Theresa Catharina de Góes Campos

     
From: Guido Bilharinho
Date: 2016-09-15
Subject: Remessa de artigo de Guido Bilharinho (Publicação autorizada pelo Autor)

ATRAVÉS DAS OLIVEIRAS

Obra de Arte

Guido Bilharinho

No gênero ficcional, em literatura (romance e conto), teatro e cinema, o importante, ao contrário do que normalmente se pensa e se propala, não é a estória, a ação, o que se conta. Mas, como se conta e o sentido que orienta e o significado que se imprime ao entrecho. O essencial normalmente não se vê nem se percebe. Há que se procurá-lo. Há que se entender o que se passa e porque se passa de um modo e não de outro. Enfim, pesquisar, descobrir, apreender e expor o que é, realmente, fundamental em dada situação. Não se limitar e se comprazer, como nos filmes e romances comerciais e convencionais, a apenas captar e transmitir as aparências, geralmente enganosas.

Através das Oliveiras (Zire Darakhtané Zeyton, Irã, 1994), de Abbas Kiarostami (1940-2016), obtém repercussão mundial justamente por preencher os requisitos configuradores da obra de arte ficcional. A par das virtualidades estéticas específicas, contém, da realidade enfocada, a verdade humana.

Enquanto os produtos fílmicos comerciais estadunidenses (e até alguns europeus) gastam milhões de dólares para viabilizar-se no circuito exibidor, que é só esse seu objetivo, Kiarostami, com apenas alguns poucos milhares de dólares (se tanto), constrói obra de arte.

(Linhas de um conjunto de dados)
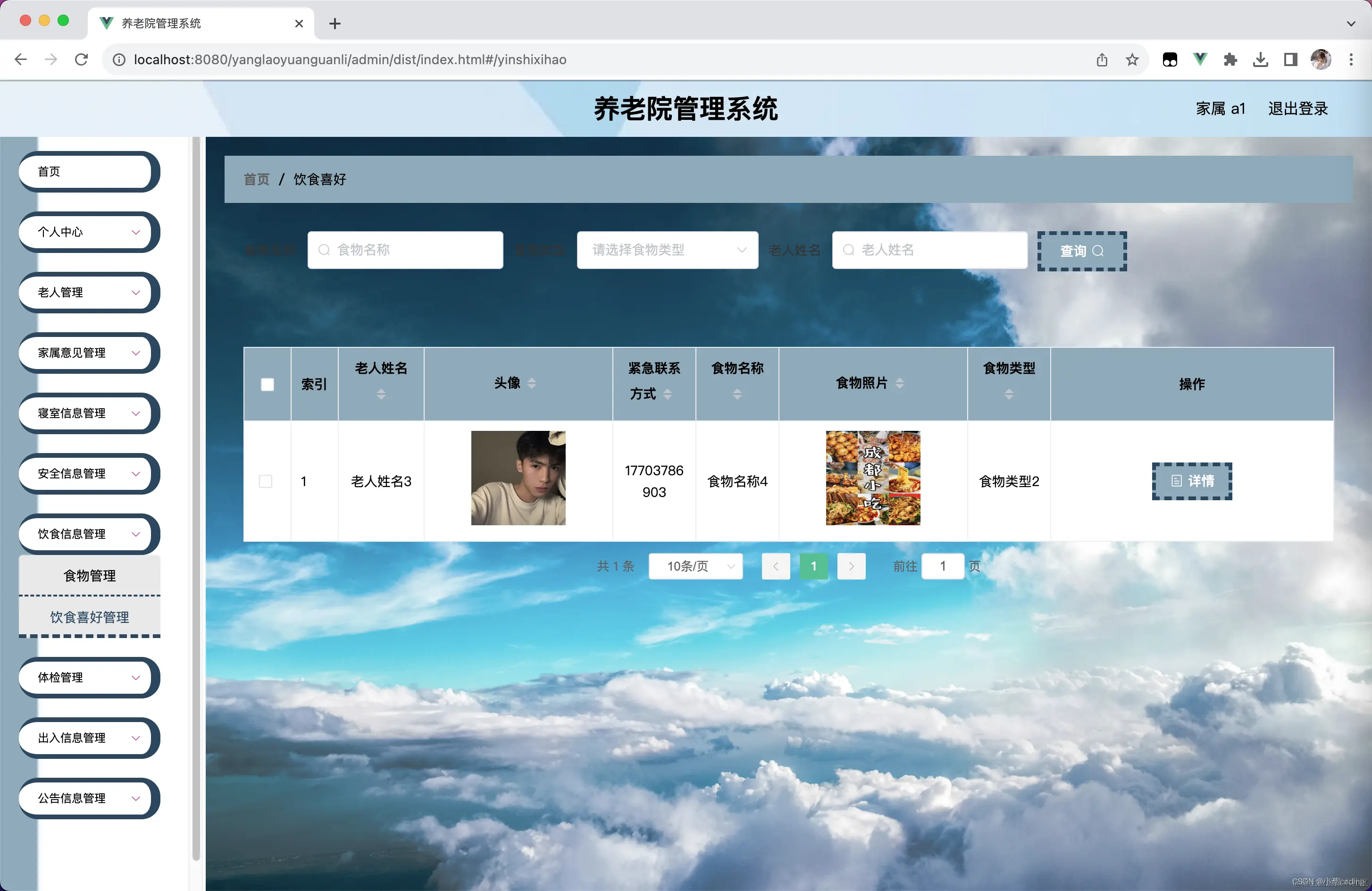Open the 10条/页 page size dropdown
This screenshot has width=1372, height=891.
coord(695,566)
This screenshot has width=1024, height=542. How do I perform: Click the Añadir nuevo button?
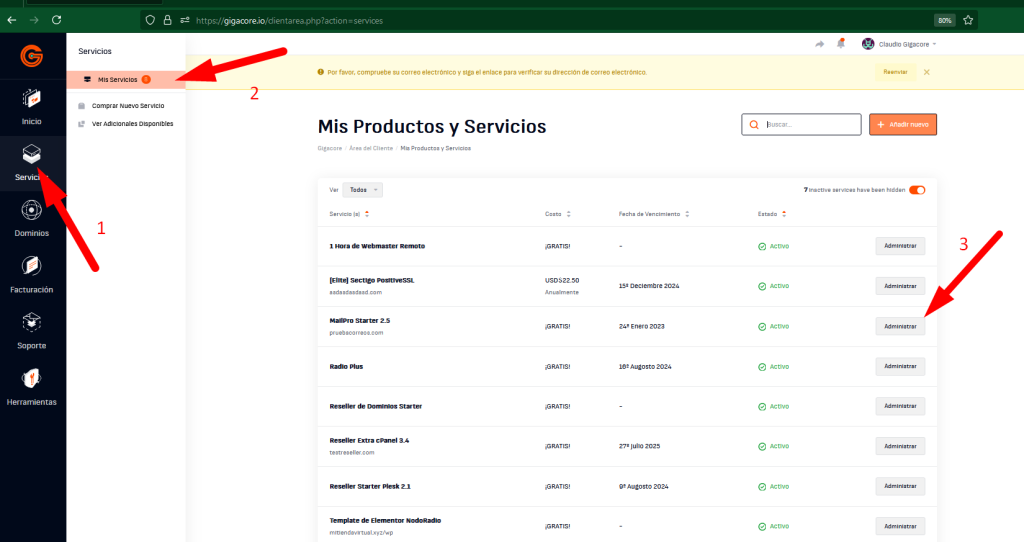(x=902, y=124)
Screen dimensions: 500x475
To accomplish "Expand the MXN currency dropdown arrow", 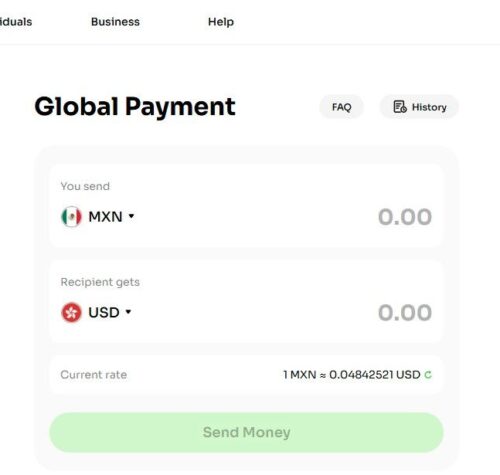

SUAS TAREFAS:
(1) De acordo com o texto sobre o filme Através das Oliveiras, em que país e em que ano a obra foi realizada?
(2) Informe quantas linhas dos registros contêm a palavra "This".
Os registros não têm nenhuma relação com o texto.

RESPOSTAS POR TAREFA:
(1) No Irã, em 1994.

(2) 2